Mario Groß bezeichnete bei der Versammlung der Sassenreuther Jagdgenossen den von ihm gepachteten Anteil an der Sassenreuther Jagd, welcher sich unter anderem Richtung Tagmanns erstreckt, zu 99 Prozent als „eine gute Jagd“, aber bei dem verbleibenden 1 Prozent berichtete er von massiven Schwierigkeiten.
So hätten Unbekannte eine Kirrung (Lockfütterung) entfernt. Zudem sei eine Wildkamera entwendet worden. Zu allem Übel habe ihm ein Grundstücksbesitzer einen Zaun so gezogen, dass er eine Jagdkanzel nicht mehr besteigen könne. Wegen des Streits verzichte er nun auf eine weitere Pachtung seines Anteiles an der Sassenreuther Jagd. Da man bei der Suche nach einem neuen Pächter mit unvorhersehbaren Ausgaben rechnen müsse, wurde beschlossen, einen Teil des Jagdschillings nicht für den Wegebau zu verwenden, sondern diesen in der Rücklage zu belassen. Für den übrigen Teil der Pachteinnahmen kam man zu dem einstimmigen Ergebnis, diesen wieder zum Kauf von Schotter zu verwenden.

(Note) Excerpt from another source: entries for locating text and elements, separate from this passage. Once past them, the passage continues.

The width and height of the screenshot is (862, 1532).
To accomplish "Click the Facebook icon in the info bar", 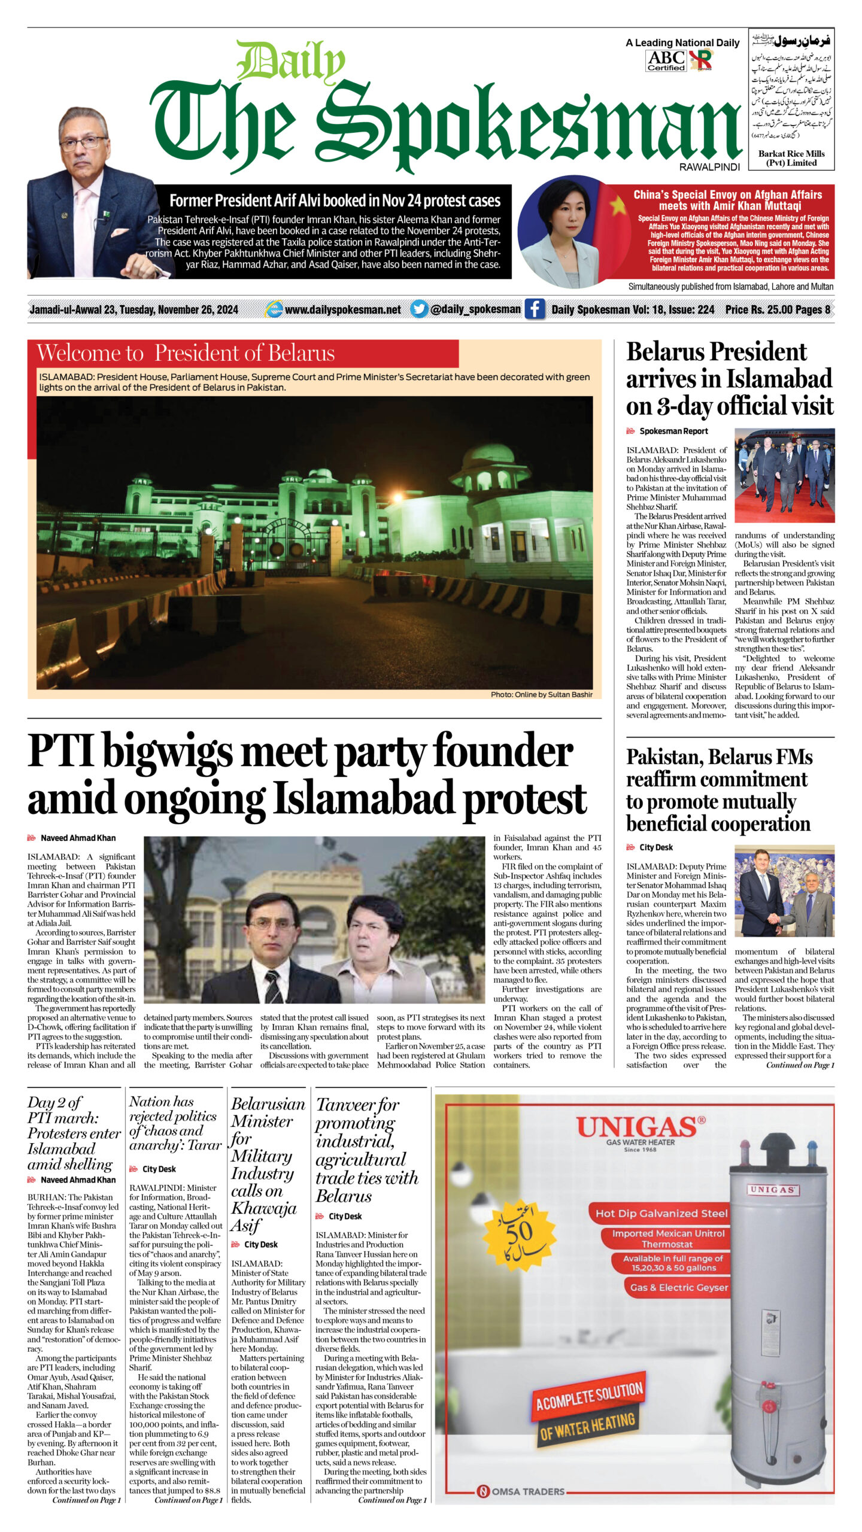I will (x=535, y=309).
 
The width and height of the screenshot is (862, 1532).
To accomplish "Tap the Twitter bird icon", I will (x=419, y=309).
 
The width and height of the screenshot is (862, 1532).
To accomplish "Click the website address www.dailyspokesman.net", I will (x=342, y=309).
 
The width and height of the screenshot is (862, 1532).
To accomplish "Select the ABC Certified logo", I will (x=666, y=60).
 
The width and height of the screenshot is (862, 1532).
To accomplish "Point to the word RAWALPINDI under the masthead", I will (x=709, y=167).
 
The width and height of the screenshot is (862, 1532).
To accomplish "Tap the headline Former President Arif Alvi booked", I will (x=335, y=200).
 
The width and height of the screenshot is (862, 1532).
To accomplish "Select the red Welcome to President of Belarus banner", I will (x=242, y=353).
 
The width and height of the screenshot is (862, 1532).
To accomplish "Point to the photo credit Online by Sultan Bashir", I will (x=541, y=694).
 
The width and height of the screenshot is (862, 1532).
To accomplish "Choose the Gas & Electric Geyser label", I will (x=678, y=1287).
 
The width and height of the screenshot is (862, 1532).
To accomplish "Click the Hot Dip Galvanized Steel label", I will (x=661, y=1213).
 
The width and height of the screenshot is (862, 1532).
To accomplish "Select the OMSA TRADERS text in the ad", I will (x=527, y=1491).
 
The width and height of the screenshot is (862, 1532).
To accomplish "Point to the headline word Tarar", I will (x=205, y=1145).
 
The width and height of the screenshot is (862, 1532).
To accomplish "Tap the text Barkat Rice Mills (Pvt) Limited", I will (x=791, y=158).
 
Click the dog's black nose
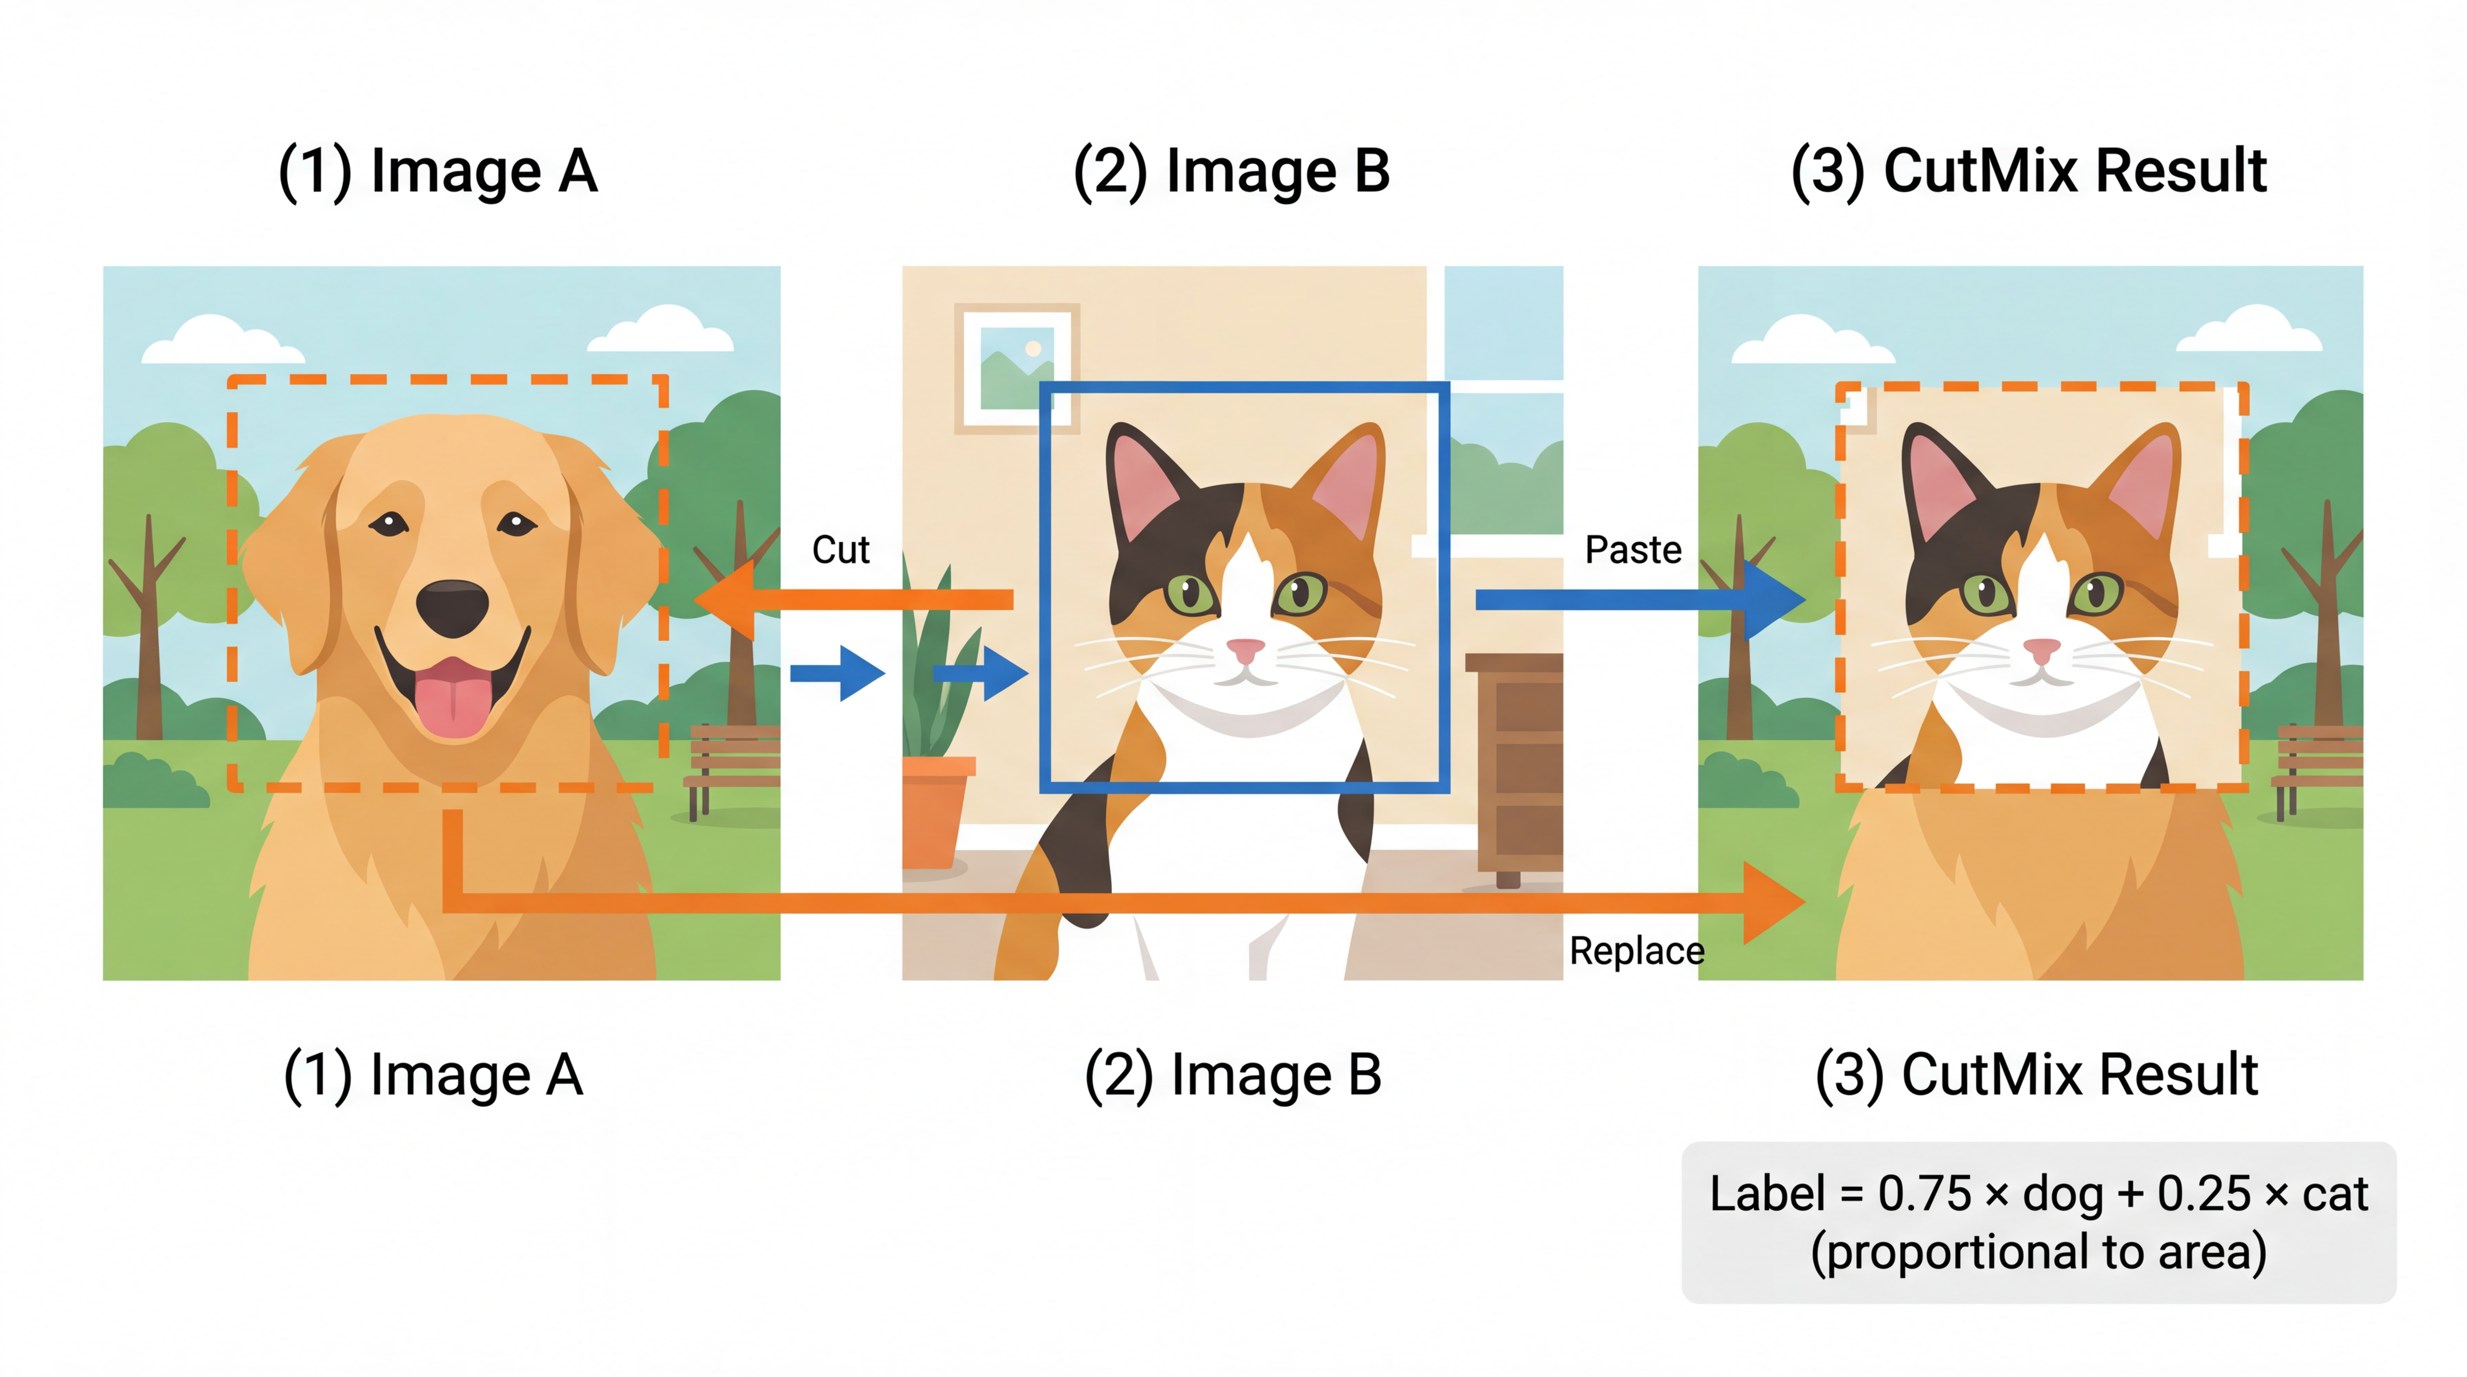tap(452, 607)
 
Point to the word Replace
tap(1637, 951)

Torsten Beierlein hingegen erklärte sich bereit, den Jagdbogen 2, welcher das Gebiet Pfaffenstetten-Wölkersdorf betrifft, bei gleichbleibenden Konditionen weiter zu bejagen. Er habe bisher mit den Jagdgenossen in gutem Kontakt zusammengearbeitet. Bei anstehenden Mäharbeiten habe er zeitnah reagieren können, da bei der Wildsuche die jungen Rehe mit einer an einer Drohne befestigen Wärmebildkamera rasch aufgespürt wurden. Die Jagdgenossen entschieden daher mit einstimmigen Votum für Verlängerung des Pachtvertrages im Bogen 2.